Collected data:
****************************************
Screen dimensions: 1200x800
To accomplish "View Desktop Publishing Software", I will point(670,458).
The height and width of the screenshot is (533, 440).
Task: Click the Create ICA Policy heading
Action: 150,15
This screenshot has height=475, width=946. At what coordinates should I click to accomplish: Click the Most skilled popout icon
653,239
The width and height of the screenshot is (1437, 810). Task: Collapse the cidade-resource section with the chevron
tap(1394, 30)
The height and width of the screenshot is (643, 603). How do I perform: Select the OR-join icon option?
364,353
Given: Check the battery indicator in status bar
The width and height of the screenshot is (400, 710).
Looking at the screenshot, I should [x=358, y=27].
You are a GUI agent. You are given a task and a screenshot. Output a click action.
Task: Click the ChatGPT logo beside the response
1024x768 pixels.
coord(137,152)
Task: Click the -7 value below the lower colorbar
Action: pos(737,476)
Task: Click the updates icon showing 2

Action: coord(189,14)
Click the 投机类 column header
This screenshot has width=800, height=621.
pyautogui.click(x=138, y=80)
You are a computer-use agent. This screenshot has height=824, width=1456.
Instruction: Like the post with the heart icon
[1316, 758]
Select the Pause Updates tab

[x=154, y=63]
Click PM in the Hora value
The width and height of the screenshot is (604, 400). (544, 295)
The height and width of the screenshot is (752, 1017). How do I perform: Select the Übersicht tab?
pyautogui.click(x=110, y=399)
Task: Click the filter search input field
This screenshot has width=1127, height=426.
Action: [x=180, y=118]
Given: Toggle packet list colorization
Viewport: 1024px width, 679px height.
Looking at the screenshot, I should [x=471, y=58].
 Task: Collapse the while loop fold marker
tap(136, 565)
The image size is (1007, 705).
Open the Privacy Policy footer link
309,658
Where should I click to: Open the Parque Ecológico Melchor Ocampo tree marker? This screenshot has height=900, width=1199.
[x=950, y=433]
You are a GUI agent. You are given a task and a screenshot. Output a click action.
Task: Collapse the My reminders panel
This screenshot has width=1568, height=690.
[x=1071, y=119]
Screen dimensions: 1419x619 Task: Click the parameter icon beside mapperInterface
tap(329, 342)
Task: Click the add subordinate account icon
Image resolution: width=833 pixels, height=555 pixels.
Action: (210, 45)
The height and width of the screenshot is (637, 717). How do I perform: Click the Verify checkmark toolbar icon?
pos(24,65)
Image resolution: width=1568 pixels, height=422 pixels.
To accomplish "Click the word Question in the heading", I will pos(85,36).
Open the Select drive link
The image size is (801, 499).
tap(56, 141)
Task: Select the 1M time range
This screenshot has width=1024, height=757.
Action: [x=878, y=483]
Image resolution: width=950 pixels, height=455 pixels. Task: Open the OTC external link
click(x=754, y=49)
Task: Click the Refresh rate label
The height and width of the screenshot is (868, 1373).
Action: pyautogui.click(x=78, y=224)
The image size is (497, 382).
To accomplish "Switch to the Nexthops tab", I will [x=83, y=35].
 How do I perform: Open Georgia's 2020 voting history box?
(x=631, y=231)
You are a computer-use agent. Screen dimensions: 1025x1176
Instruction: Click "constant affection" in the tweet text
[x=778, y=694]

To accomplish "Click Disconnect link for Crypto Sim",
****************************************
**WORK TASK**
Wherever the word "computer" turns up in the records above, copy the line that holds it.

**TASK SOLUTION**
You are a computer-use agent. This screenshot has height=824, width=1456.
You are a computer-use agent. Screen dimensions: 1025x1176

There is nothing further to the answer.